- _YOUR TASK_
For this exercise, reproduce the entries below exactly, but only from the line containing "2025 (142, 1051)" through the line containing "Banco Central mantém", both included.

(Records from a dataset)
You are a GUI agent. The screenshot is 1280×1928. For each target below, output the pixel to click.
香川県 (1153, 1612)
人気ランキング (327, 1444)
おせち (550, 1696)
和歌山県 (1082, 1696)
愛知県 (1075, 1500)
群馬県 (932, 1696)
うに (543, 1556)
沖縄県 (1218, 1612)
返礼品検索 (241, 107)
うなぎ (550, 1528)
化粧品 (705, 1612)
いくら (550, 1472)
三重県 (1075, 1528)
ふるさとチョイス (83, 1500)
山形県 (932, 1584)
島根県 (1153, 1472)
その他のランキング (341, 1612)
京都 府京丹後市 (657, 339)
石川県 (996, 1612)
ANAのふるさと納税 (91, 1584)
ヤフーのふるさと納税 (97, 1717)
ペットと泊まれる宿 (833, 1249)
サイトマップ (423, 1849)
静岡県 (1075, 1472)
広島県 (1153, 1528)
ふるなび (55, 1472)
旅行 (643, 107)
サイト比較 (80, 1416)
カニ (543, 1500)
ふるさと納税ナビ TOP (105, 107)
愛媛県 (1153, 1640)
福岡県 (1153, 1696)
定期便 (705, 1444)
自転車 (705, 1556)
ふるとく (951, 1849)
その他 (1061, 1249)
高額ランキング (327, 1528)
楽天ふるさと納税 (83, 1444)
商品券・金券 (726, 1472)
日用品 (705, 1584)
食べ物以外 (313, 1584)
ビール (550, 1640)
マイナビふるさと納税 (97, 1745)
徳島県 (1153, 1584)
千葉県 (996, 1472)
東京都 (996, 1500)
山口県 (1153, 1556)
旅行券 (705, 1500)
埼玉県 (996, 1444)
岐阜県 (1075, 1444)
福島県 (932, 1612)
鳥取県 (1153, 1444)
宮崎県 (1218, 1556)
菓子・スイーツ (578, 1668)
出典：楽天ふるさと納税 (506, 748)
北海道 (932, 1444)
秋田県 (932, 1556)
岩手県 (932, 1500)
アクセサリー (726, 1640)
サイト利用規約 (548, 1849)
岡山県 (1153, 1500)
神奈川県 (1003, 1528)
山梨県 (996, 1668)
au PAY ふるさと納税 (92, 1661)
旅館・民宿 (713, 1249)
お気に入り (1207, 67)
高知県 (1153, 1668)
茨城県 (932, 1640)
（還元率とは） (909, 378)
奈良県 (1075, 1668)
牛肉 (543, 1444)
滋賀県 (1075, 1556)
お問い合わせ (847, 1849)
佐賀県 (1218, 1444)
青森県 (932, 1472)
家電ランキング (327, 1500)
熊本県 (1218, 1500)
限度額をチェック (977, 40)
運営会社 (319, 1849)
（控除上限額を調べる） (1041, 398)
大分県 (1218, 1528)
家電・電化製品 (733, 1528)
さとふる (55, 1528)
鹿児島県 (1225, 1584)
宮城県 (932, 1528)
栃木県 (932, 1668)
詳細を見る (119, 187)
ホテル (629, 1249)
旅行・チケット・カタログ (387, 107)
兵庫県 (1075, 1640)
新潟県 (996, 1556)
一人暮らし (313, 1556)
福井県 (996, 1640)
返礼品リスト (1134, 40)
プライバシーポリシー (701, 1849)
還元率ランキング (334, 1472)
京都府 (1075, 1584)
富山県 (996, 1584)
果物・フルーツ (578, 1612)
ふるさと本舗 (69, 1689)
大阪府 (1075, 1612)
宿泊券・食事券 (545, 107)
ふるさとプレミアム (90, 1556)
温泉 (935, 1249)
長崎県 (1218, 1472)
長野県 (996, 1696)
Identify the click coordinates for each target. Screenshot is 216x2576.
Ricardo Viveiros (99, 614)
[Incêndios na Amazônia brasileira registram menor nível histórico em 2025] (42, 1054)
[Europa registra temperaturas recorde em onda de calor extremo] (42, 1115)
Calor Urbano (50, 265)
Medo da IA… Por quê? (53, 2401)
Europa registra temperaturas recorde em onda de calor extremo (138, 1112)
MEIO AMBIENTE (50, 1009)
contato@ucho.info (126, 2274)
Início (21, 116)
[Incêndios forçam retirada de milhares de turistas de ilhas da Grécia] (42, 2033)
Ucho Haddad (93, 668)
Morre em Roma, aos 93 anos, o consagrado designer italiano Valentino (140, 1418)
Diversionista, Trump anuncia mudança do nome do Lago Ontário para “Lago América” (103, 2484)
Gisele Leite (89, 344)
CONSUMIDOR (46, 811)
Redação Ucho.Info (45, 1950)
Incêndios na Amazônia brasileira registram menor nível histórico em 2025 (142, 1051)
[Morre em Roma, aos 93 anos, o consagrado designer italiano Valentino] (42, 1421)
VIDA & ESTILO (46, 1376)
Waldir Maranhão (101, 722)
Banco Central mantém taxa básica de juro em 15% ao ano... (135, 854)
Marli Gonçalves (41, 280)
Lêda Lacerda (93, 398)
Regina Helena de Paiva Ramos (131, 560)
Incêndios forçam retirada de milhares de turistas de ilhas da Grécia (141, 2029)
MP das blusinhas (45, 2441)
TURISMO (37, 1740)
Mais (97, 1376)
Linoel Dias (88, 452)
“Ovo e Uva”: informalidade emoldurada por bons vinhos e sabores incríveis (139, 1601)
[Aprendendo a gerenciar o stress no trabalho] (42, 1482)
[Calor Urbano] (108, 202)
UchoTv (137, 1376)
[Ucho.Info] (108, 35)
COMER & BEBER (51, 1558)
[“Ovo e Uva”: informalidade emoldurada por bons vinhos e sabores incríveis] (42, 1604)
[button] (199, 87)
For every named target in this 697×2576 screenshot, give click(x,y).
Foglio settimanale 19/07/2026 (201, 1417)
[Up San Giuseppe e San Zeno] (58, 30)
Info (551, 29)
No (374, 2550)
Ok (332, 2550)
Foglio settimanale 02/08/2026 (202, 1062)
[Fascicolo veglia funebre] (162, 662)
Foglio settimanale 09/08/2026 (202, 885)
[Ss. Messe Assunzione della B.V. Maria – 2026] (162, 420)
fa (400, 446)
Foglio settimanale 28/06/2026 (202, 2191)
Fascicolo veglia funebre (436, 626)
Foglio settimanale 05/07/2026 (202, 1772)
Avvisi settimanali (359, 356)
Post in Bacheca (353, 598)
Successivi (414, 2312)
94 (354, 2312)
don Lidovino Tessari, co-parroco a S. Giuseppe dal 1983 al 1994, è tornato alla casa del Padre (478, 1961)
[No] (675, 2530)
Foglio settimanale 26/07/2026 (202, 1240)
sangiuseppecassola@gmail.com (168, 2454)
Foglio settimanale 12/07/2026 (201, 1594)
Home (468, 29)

- _TASK RESULT_
Incêndios na Amazônia brasileira registram menor nível histórico em 2025 (142, 1051)
[Morre em Roma, aos 93 anos, o consagrado designer italiano Valentino] (42, 1421)
VIDA & ESTILO (46, 1376)
Waldir Maranhão (101, 722)
Banco Central mantém taxa básica de juro em 15% ao ano... (135, 854)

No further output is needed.